The question presently before the Court in this case is not whether the Mother did something in the past to cause the child's injuries; that will be determined at a fact-finding hearing. Rather, the question is whether permitting the Mother and child to have unsupervised visits now will expose the child to a risk of harm. As with many issues confronting Family Court, the question requires a prediction, which, by its nature, can never be certain. Nonetheless, the Court must make its predictive determination based upon the evidence presented.

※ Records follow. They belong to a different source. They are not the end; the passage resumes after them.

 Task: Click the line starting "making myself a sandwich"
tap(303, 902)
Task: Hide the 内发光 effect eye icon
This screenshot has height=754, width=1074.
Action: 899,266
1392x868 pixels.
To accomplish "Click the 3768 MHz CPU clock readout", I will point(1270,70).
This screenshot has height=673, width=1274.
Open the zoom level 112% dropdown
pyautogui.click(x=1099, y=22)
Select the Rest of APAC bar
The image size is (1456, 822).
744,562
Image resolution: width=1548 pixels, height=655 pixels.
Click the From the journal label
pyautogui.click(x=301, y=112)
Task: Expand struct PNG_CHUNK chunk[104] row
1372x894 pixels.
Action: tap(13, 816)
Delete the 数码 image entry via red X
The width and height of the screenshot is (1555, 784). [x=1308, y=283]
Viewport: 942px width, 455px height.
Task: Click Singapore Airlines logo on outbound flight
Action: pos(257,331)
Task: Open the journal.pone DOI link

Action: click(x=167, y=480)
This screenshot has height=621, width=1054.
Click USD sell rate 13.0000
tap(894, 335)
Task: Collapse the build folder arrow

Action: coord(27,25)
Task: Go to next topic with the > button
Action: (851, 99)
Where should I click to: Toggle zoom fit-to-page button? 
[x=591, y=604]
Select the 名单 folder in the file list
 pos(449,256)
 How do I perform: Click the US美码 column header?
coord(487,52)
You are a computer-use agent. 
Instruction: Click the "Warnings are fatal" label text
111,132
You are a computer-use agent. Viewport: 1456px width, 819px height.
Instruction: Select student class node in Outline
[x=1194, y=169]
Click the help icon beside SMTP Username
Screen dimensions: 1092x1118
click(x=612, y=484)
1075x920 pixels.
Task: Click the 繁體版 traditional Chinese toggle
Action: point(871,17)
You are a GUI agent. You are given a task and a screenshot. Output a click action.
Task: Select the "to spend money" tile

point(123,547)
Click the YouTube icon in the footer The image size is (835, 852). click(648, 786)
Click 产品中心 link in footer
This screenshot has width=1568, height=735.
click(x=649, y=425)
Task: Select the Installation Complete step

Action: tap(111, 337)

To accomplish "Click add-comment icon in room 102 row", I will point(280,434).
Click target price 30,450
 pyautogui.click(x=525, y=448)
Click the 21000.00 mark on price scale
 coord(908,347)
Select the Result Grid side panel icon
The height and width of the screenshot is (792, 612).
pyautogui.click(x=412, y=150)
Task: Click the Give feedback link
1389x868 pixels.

Here, the Agency's own evidence, submitted at the Permanency Planning hearing, establishes that the Mother has completed her service plan, visits the child consistently, has profited by her services, is completely appropriate with the Child. Most compelling, the organization to which Agency referred the Mother for parenting-skills a program and individual counseling recommends that the Mother be permitted unsupervised visits—even overnight visits. That is the only evidence that the Agency has provided with respect to the question of whether the Mother should be permitted unsupervised visits. There is nothing else before the Court, and there is nothing to contradict those recommendations. It should also be noted that, although fact finding was scheduled to begin on March 2, 2015, it must be adjourned because ACS has not yet obtained or provided Respondents or the Attorney for the Child with crucial hospital records or even a definitive witness list—including the experts it intends to call along with the information required by CPLR § 3101(d). To deny the Mother—and the child—unsupervised visits until after fact finding when fact finding will be delayed for months because ACS has not gotten its evidence and witnesses together is not acceptable.
The evidence, the statute, the case law, and ACS's Guidelines all support, if not require, the Court to order that the Mother be permitted unsupervised visits. Therefore, the Mother's application for unsupervised visits is granted over ACS's objection. The Mother and the foster parents shall schedule the visits as frequently as they can.